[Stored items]
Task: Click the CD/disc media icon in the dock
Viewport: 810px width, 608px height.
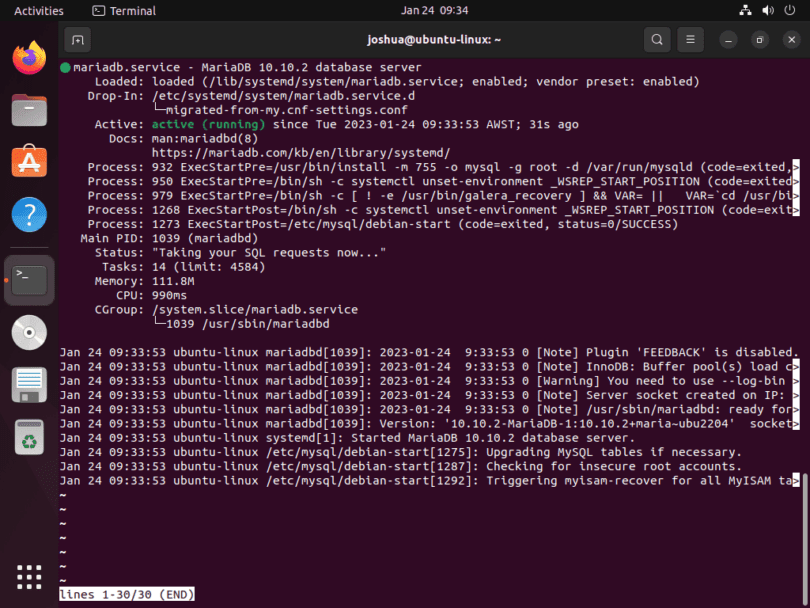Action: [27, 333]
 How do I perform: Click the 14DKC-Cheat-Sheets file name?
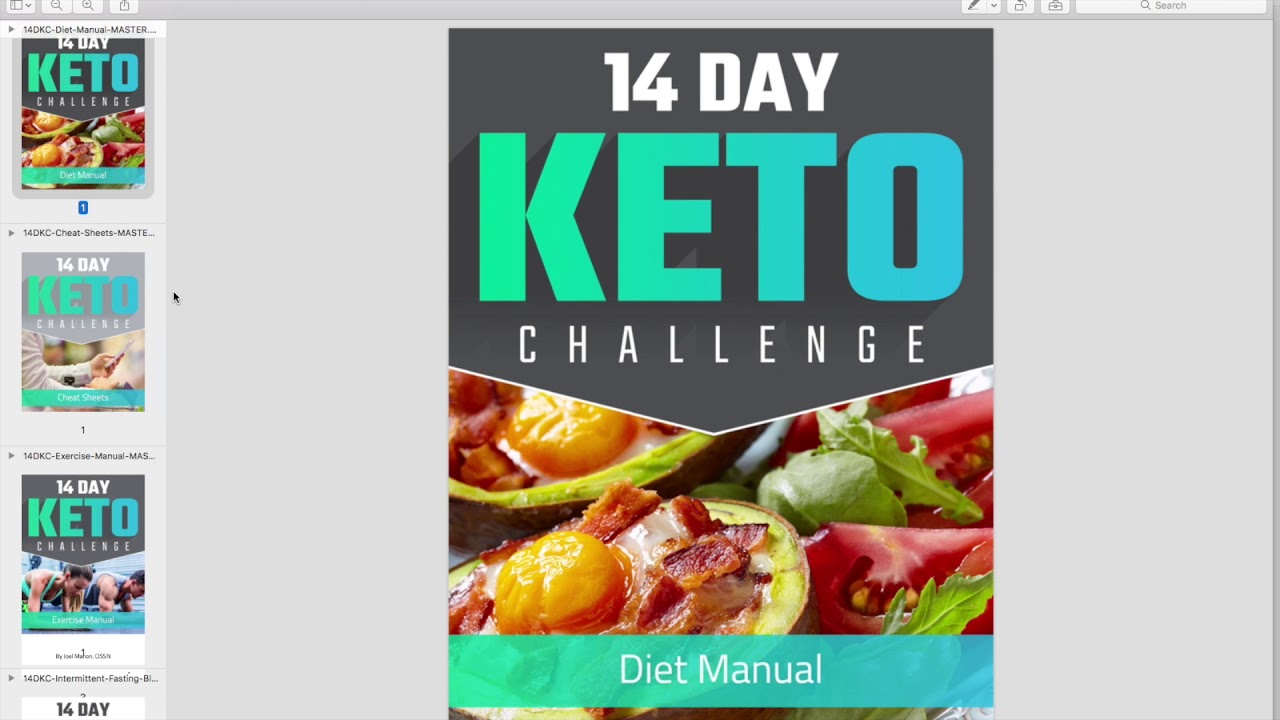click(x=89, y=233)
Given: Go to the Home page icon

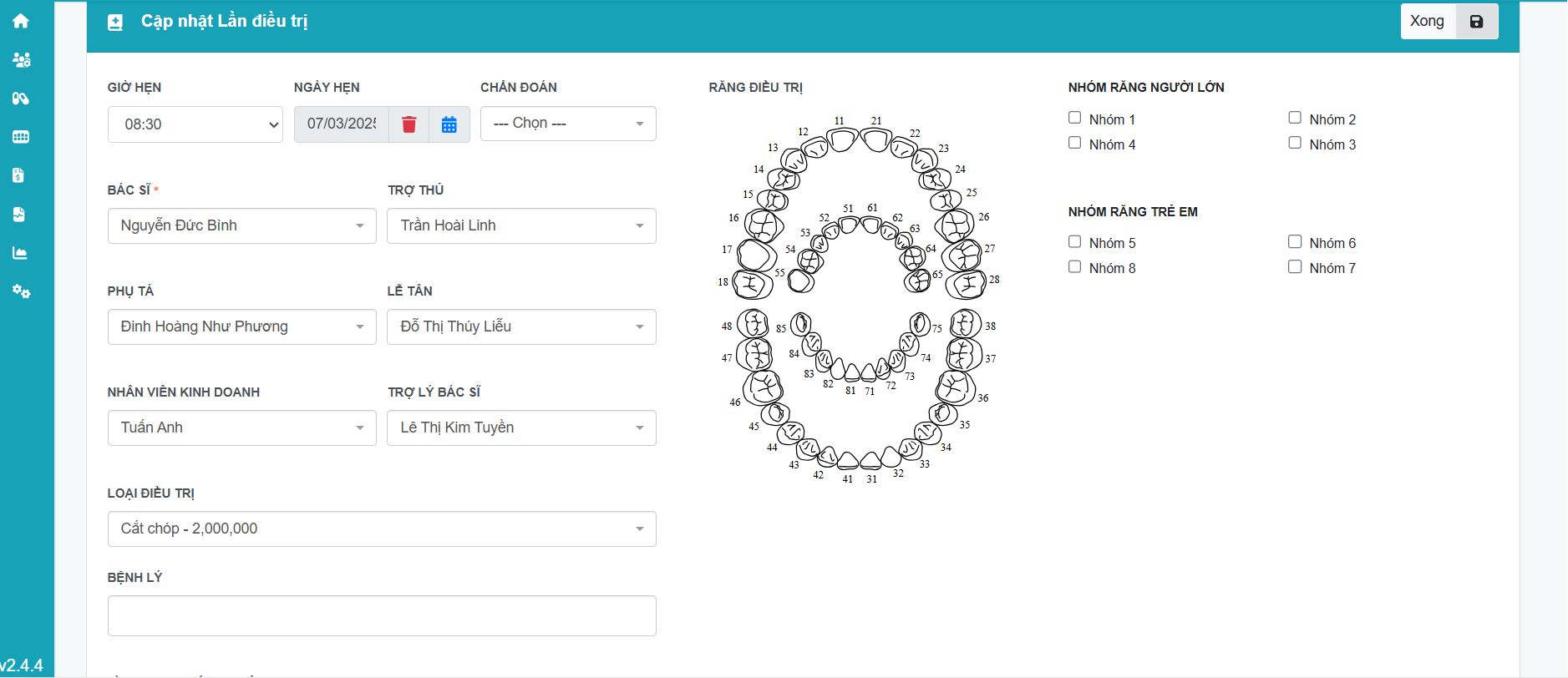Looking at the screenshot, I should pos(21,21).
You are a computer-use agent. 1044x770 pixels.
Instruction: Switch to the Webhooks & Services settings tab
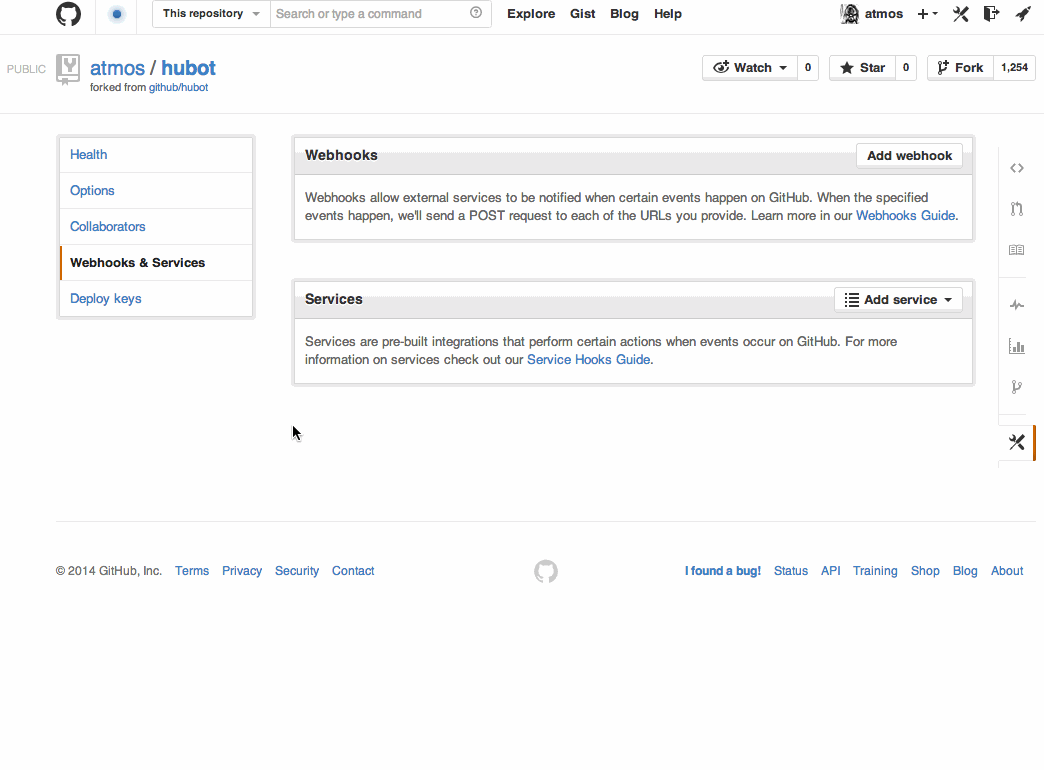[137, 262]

Task item:
Print, with pictures removed, exactly the lines of the records above from the top through the line containing "You are a computer-use".

Solved problem:
Task: Click the CD/disc media icon in the dock
Viewport: 810px width, 608px height.
Action: [27, 333]
 How do I perform: Click the 14DKC-Cheat-Sheets file name?
click(x=89, y=233)
Given: Go to the Home page icon

Looking at the screenshot, I should pos(21,21).
You are a computer-use agent. 1044x770 pixels.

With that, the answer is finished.